There is a difference between first times for us as an individual, first times for our civilization and first times ever, of course.
If you learn something in school, that’s fine, you learned something that was new to you. But if you found it out by yourself, because you observed something that caught your interest, and you examined it and found out something that was new to you, that’s much more satisfying and also much more memorable. But if you find out something that is new to even everybody else on this planet, this is much more satisfying still, of course. In between those situations, there might lay the case, when you find out something that is new to you and everyone else around, but you know, an older civilization already had this knowledge and it just got lost due to war or something.
Unfortunately the more we find out about anything, the more the next observer needs to know (and therefore learn) to find out even more about it. The more complex science gets, the harder it gets to access it. Also, how much can a human being learn in it’s limited time on earth? And I really mean simply learn, not even discover or find out!
The passion for learning is not in our nature. Is the amount of stuff that a person can learn during his life limited? And if so, is there a specific maximum science-level that we as a species can reach? What will happen to us, when we can no longer fulfill our desire for discovery? A race in a dead-end, a civilization full of unhappiness and frustration? A dead-end that will sooner or later lead to self-destruction?

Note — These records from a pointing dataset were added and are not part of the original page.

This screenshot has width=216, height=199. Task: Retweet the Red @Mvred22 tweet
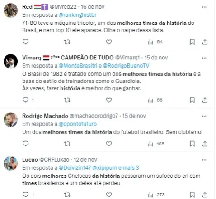click(67, 42)
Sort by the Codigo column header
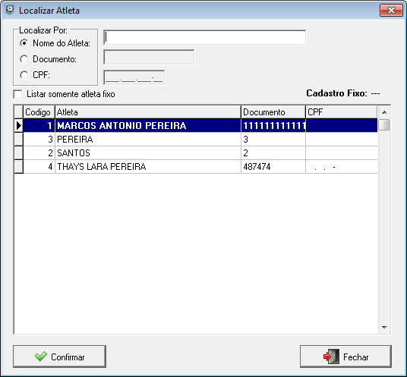 [x=39, y=112]
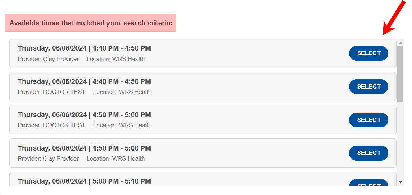412x195 pixels.
Task: Click the 4:40 PM heading of Clay Provider's slot
Action: tap(84, 48)
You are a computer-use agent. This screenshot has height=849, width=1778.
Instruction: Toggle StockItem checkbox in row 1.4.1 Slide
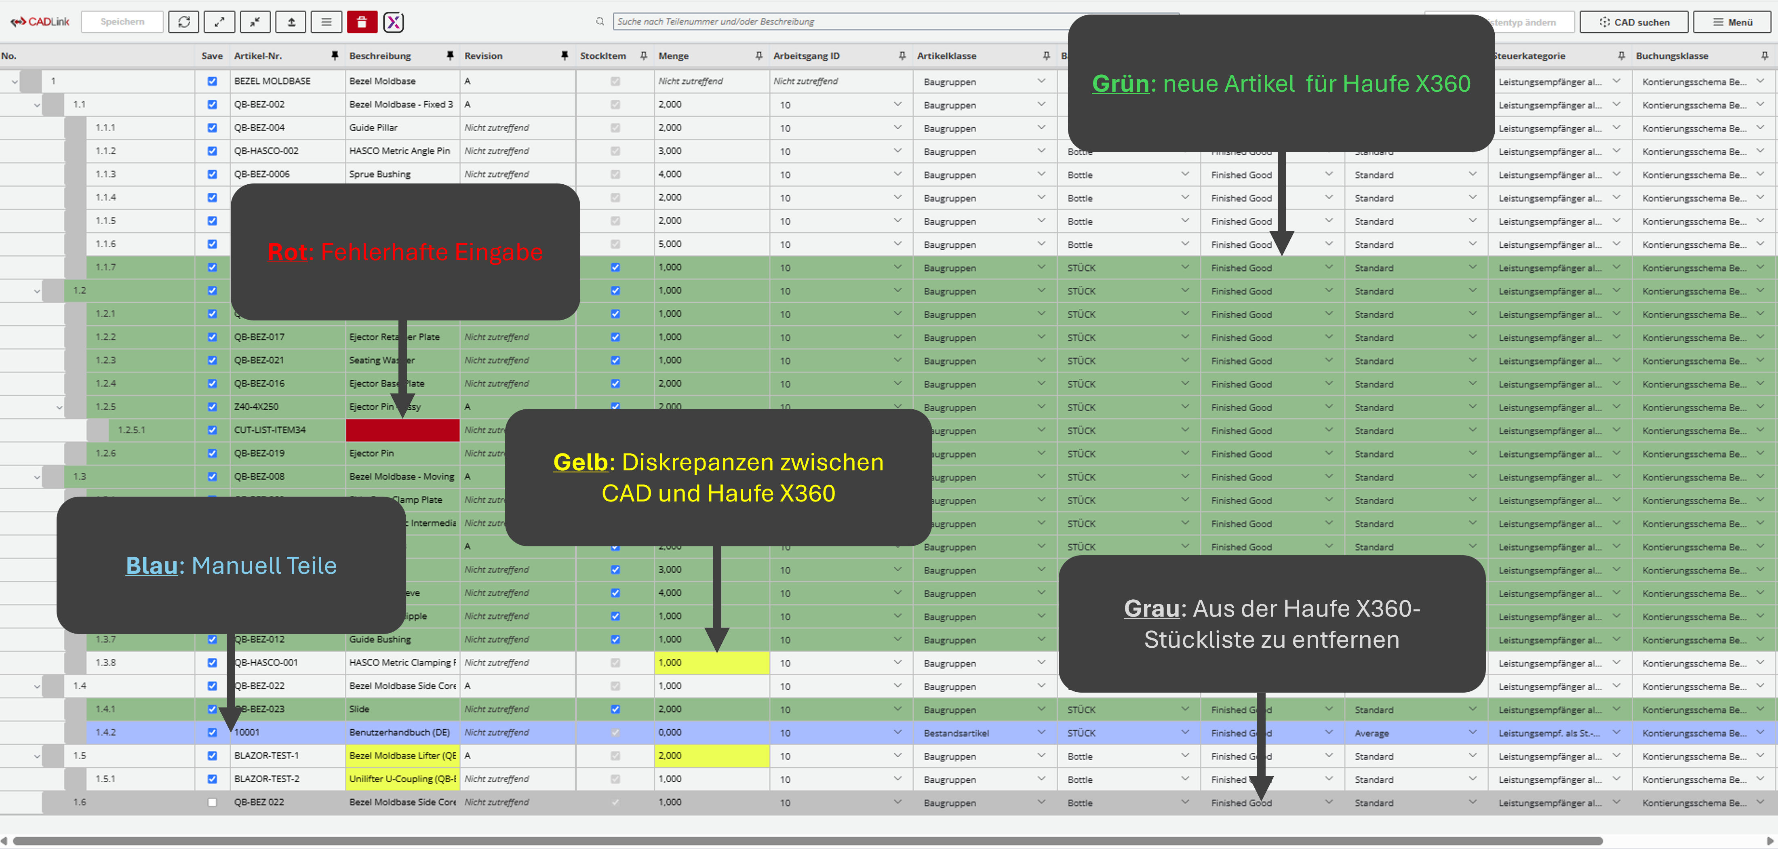(615, 709)
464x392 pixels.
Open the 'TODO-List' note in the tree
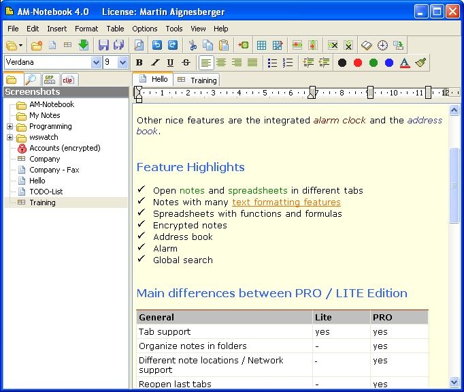pyautogui.click(x=46, y=192)
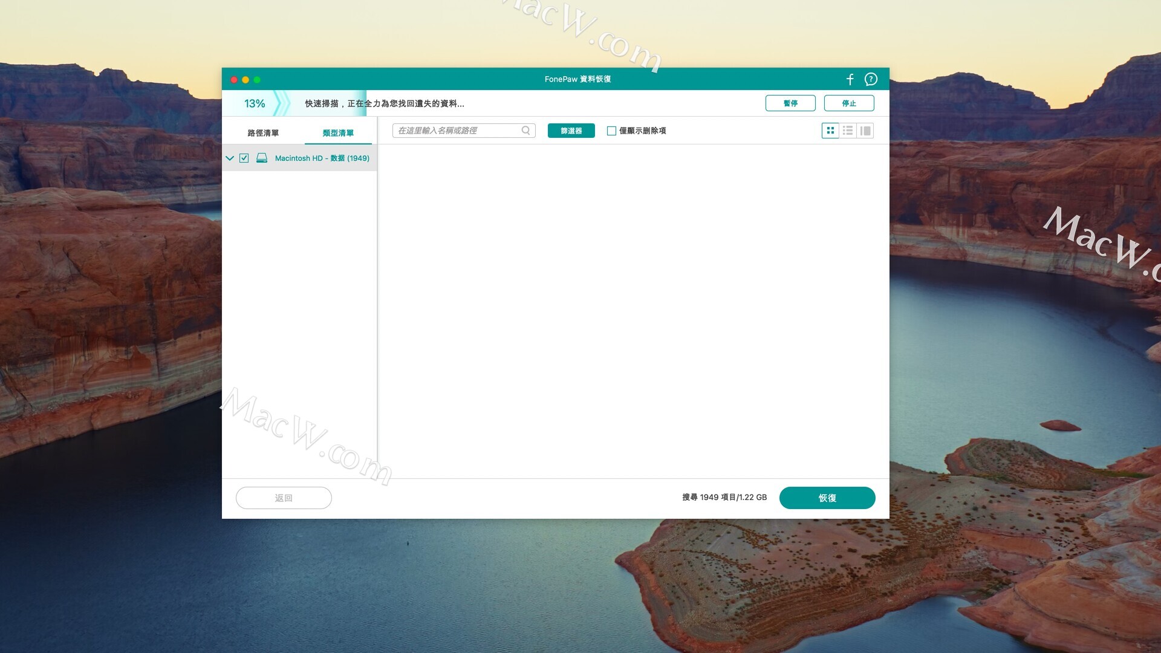The image size is (1161, 653).
Task: Click the 13% scan progress indicator
Action: coord(255,103)
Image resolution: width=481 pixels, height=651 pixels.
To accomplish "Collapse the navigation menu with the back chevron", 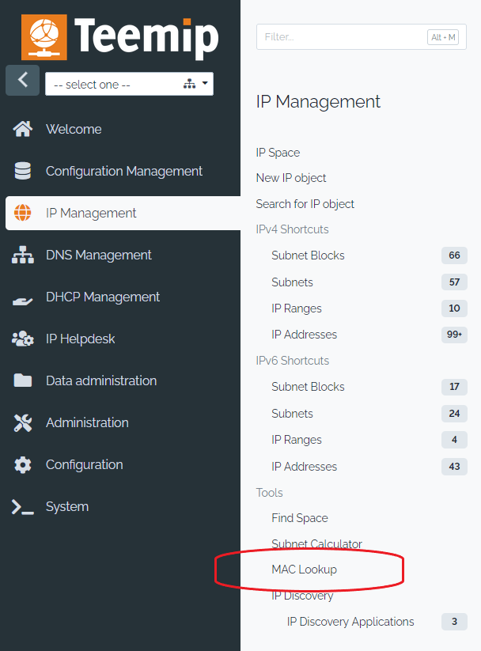I will point(22,80).
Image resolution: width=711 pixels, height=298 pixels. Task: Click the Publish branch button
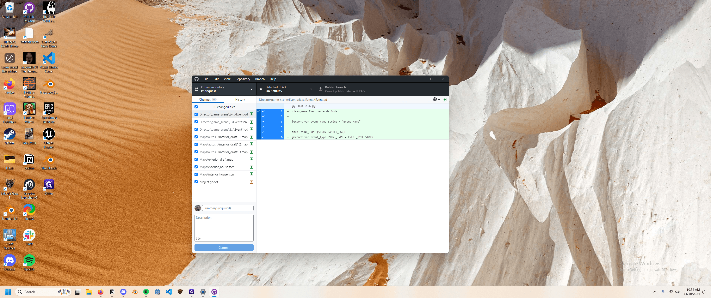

Is this what happened to other cultures on earth in the past centuries and millennia? They reached that level with the technology provided by their times, which didn’t allow to learn as much as we do nowadays or in future in one lifetime¹. Reaching this threshold they became frustrated and self-destructive, started to fight, kill and burn down each other and therefore also their knowledge (brains, libraries, etc.) to just regress and start over new?
And, can it happen again?
– © Ben Bayer (26.7.2015)
¹ to showcase -> to speak -> to write down -> to make knowledge accessible to many people by the internet -> accessibility of ALL knowledge for EVERYone instantaneously(?)